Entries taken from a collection

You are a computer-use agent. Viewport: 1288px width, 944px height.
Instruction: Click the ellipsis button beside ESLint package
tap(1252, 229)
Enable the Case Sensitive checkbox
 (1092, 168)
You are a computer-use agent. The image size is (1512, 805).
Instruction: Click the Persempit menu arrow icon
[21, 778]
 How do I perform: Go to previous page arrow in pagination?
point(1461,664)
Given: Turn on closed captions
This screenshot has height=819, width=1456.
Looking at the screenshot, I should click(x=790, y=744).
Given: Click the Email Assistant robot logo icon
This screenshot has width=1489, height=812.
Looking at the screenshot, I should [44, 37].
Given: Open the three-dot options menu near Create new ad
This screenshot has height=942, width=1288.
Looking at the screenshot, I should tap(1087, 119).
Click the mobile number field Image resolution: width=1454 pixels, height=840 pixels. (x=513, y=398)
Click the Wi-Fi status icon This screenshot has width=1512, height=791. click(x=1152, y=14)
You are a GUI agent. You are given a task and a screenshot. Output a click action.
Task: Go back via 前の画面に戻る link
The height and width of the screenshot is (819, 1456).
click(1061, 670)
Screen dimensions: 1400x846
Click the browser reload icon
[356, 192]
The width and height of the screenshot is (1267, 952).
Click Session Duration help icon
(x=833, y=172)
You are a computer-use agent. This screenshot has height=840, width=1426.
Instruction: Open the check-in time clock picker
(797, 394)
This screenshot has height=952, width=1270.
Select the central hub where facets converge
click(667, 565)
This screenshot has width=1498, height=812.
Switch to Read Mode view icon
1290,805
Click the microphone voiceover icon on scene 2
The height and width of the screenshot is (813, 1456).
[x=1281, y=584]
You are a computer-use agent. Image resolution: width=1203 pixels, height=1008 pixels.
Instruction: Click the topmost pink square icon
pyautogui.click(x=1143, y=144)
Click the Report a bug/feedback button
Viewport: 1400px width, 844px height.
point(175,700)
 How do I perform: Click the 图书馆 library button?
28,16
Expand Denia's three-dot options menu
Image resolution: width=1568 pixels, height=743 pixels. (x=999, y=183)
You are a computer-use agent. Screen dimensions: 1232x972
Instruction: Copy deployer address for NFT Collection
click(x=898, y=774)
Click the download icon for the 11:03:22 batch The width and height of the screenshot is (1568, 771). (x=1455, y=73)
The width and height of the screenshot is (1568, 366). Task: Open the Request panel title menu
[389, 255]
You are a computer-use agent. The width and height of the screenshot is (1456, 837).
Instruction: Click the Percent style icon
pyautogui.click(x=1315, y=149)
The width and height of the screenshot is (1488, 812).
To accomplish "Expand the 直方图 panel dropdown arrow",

Work to be completed » Repeat all the entries word for word.

Exercise solution »
You are a computer-use agent. Viewport: 1288px width, 944px height.
Instruction: Click the ellipsis button beside ESLint package
tap(1252, 229)
Enable the Case Sensitive checkbox
 (1092, 168)
You are a computer-use agent. The image size is (1512, 805).
Instruction: Click the Persempit menu arrow icon
[21, 778]
 How do I perform: Go to previous page arrow in pagination?
point(1461,664)
Given: Turn on closed captions
This screenshot has height=819, width=1456.
Looking at the screenshot, I should click(x=790, y=744).
Given: Click the Email Assistant robot logo icon
This screenshot has width=1489, height=812.
Looking at the screenshot, I should [44, 37].
Given: Open the three-dot options menu near Create new ad
This screenshot has height=942, width=1288.
Looking at the screenshot, I should tap(1087, 119).
Click the mobile number field Image resolution: width=1454 pixels, height=840 pixels. (x=513, y=398)
Click the Wi-Fi status icon This screenshot has width=1512, height=791. click(x=1152, y=14)
You are a GUI agent. You are given a task and a screenshot. Output a click action.
Task: Go back via 前の画面に戻る link
The height and width of the screenshot is (819, 1456).
click(1061, 670)
Screen dimensions: 1400x846
Click the browser reload icon
[356, 192]
The width and height of the screenshot is (1267, 952).
Click Session Duration help icon
(x=833, y=172)
You are a computer-use agent. This screenshot has height=840, width=1426.
Instruction: Open the check-in time clock picker
(797, 394)
This screenshot has height=952, width=1270.
Select the central hub where facets converge
click(667, 565)
This screenshot has width=1498, height=812.
Switch to Read Mode view icon
1290,805
Click the microphone voiceover icon on scene 2
The height and width of the screenshot is (813, 1456).
[x=1281, y=584]
You are a computer-use agent. Image resolution: width=1203 pixels, height=1008 pixels.
Instruction: Click the topmost pink square icon
pyautogui.click(x=1143, y=144)
Click the Report a bug/feedback button
Viewport: 1400px width, 844px height.
point(175,700)
 How do I perform: Click the 图书馆 library button?
28,16
Expand Denia's three-dot options menu
Image resolution: width=1568 pixels, height=743 pixels. (x=999, y=183)
You are a computer-use agent. Screen dimensions: 1232x972
Instruction: Copy deployer address for NFT Collection
click(x=898, y=774)
Click the download icon for the 11:03:22 batch The width and height of the screenshot is (1568, 771). (x=1455, y=73)
The width and height of the screenshot is (1568, 366). Task: Open the Request panel title menu
[389, 255]
You are a computer-use agent. The width and height of the screenshot is (1456, 837).
Instruction: Click the Percent style icon
pyautogui.click(x=1315, y=149)
The width and height of the screenshot is (1488, 812).
To accomplish "Expand the 直方图 panel dropdown arrow",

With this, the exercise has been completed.